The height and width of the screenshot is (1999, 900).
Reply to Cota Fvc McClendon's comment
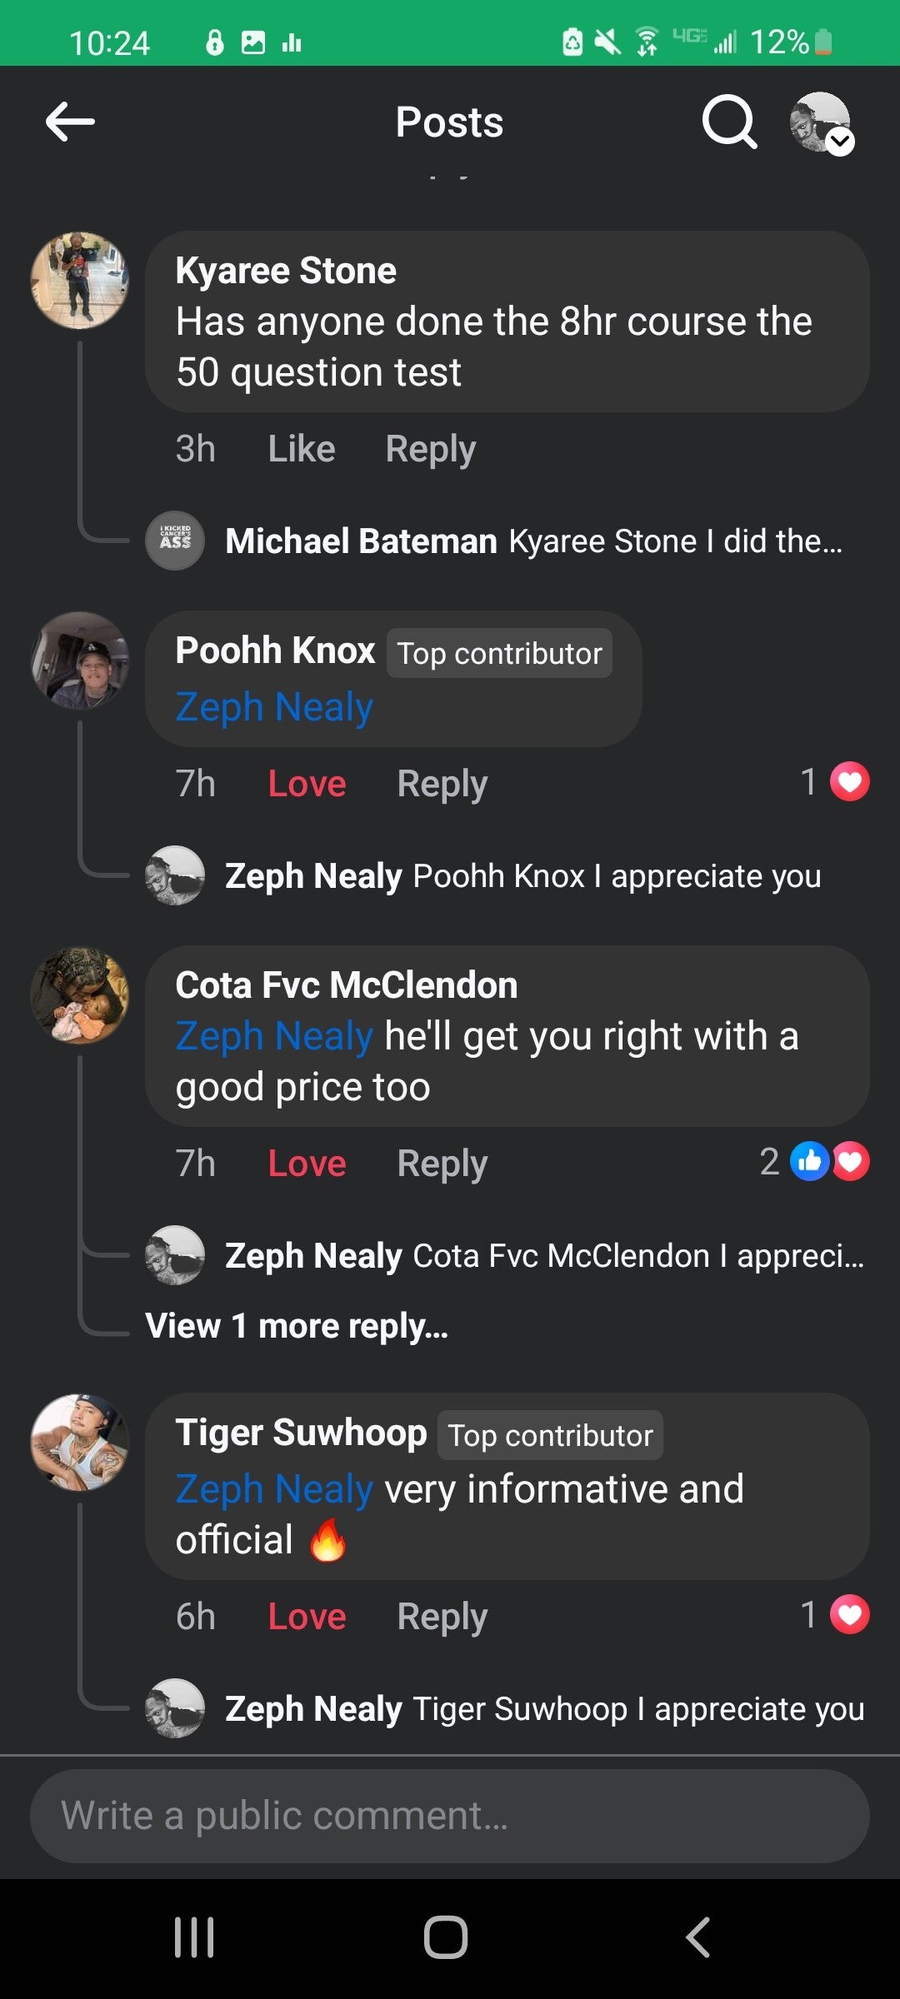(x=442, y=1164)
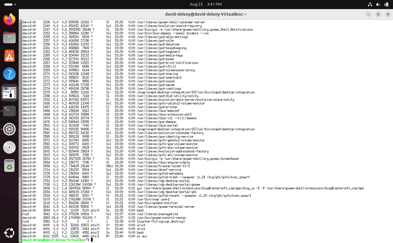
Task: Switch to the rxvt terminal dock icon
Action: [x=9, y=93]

--------------------

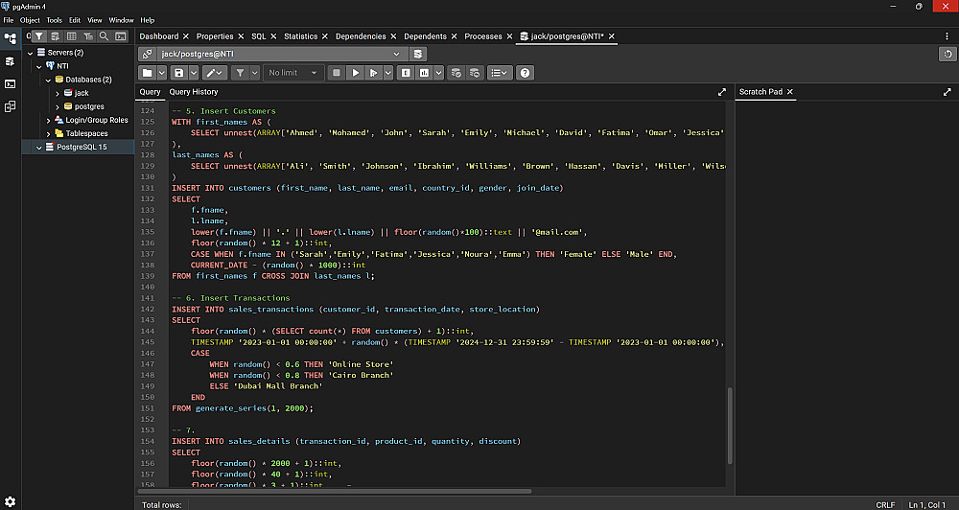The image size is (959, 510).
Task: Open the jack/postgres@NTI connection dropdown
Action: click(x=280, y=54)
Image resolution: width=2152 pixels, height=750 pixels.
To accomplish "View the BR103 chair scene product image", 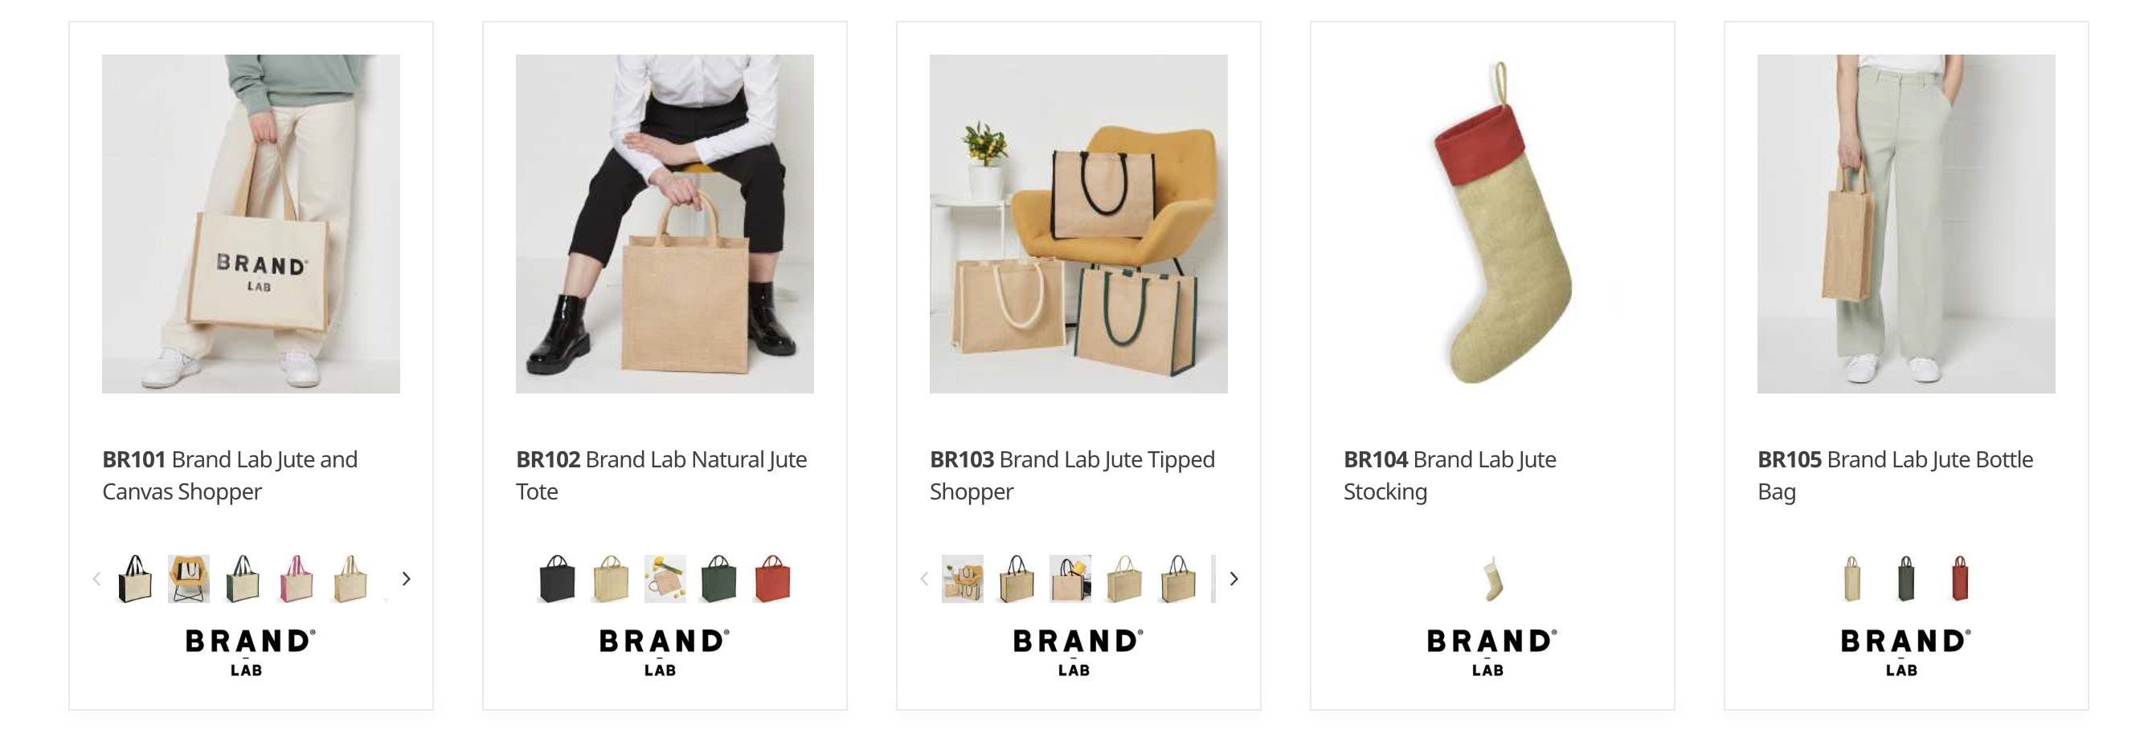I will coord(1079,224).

--------------------

◆ **ASSIGNED TASK**:
Since only a count is wanted, give the number of lines in the listing that contain the word "height".

◆ **THE ANSWER**:
2